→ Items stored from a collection
⁂
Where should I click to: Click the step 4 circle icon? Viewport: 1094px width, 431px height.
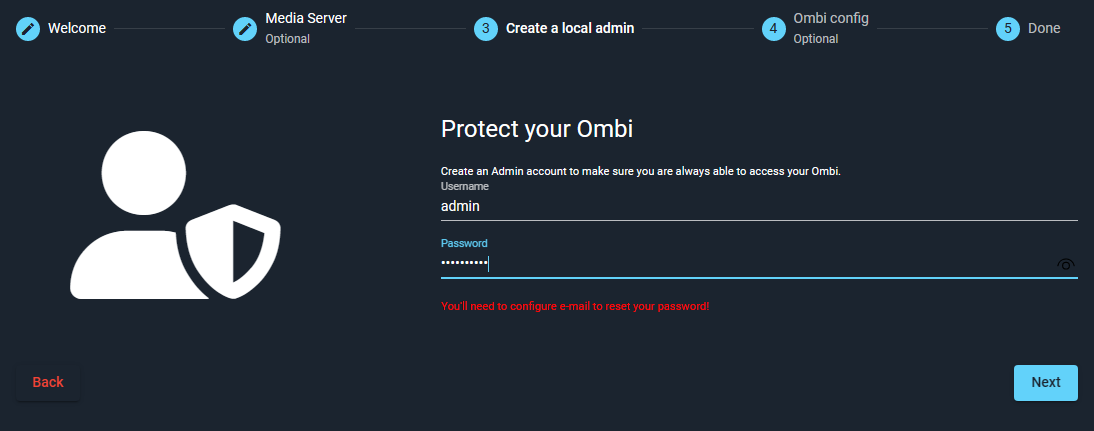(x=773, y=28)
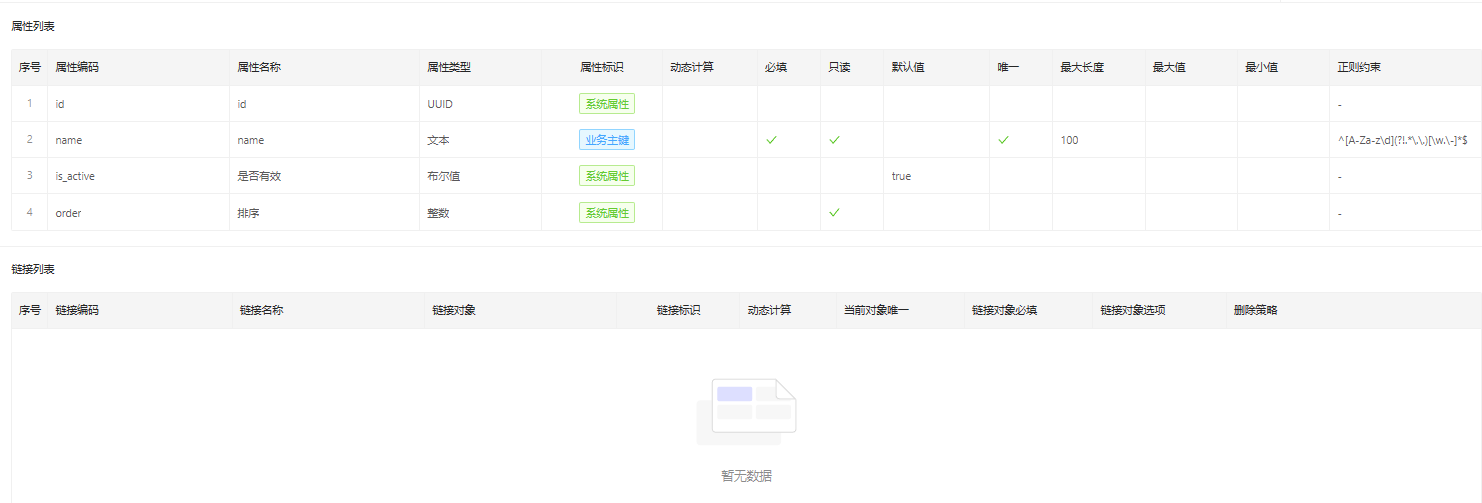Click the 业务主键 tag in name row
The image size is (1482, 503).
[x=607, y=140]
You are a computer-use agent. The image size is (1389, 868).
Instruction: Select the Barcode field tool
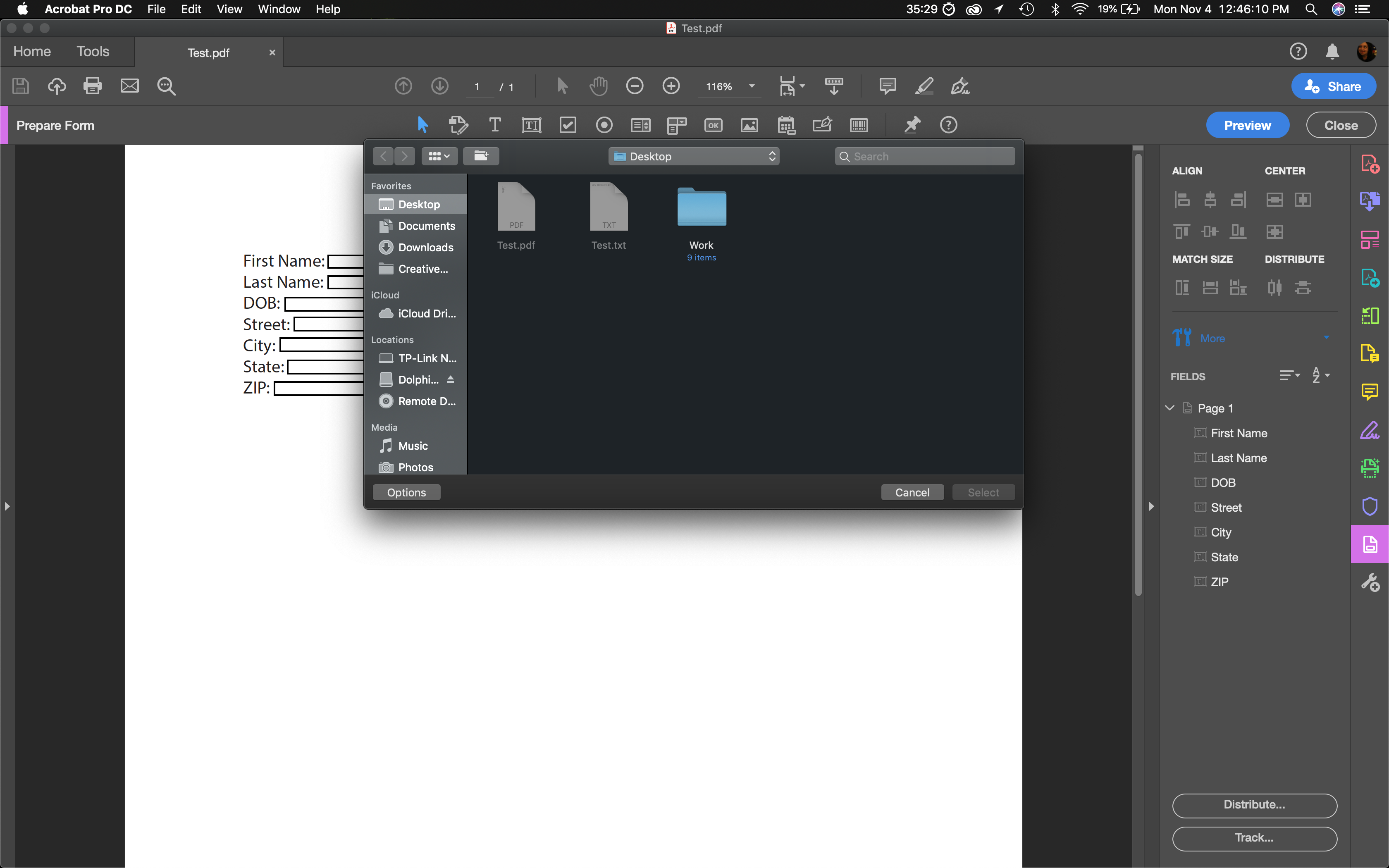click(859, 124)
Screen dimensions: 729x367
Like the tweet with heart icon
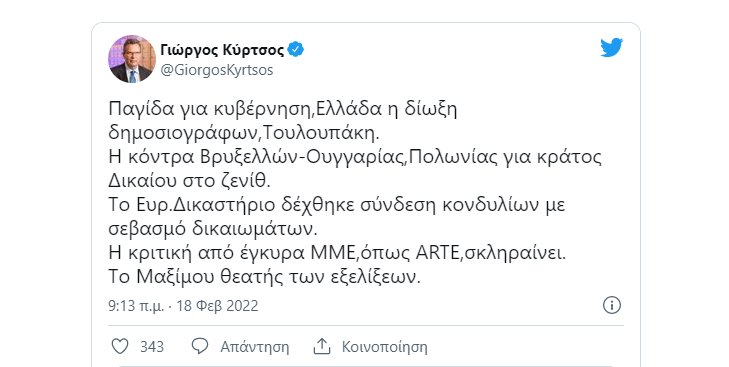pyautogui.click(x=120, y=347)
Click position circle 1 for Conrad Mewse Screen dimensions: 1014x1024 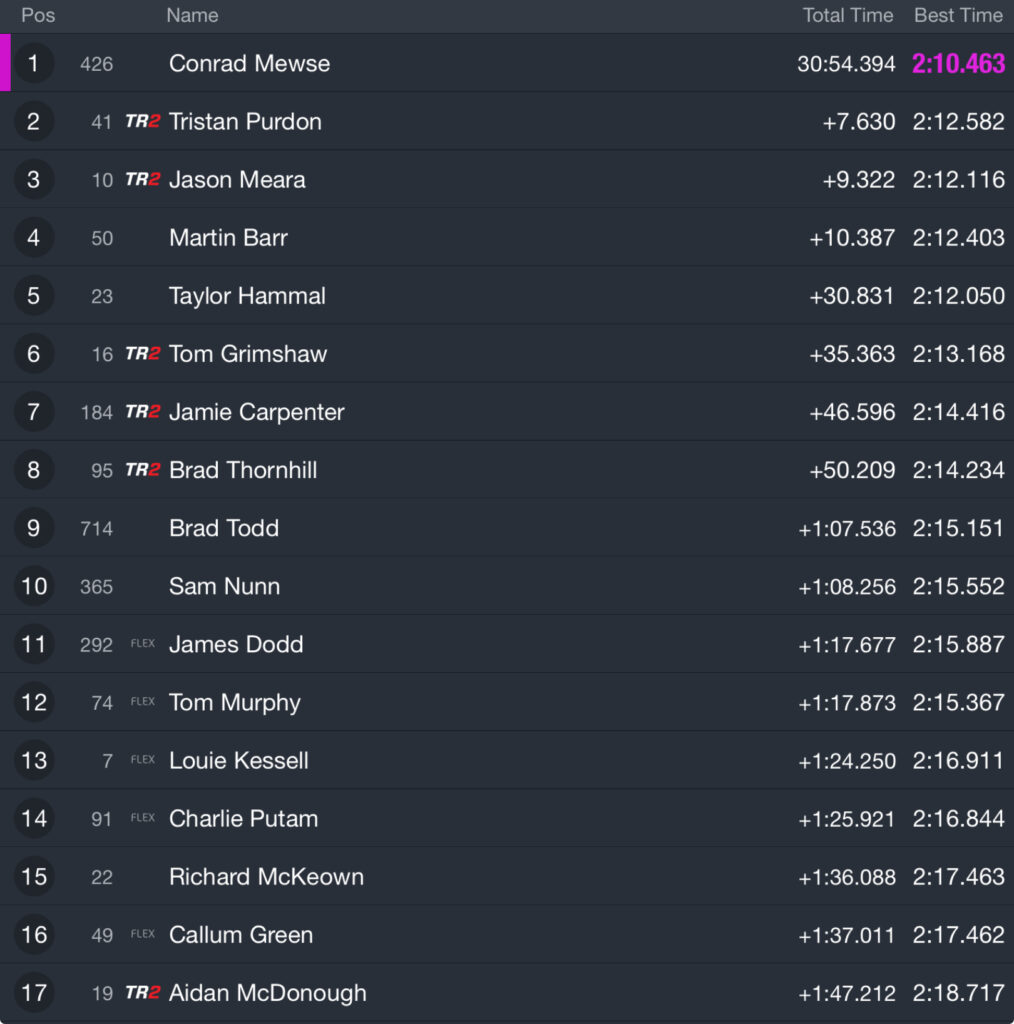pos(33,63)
⁂
→ Task instructions
Extract each line of the items above that contains the word "size". Matching is case-sensitive.

→ Complete response
The image size is (1482, 503).
You are a computer-use agent. The image size is (1389, 868).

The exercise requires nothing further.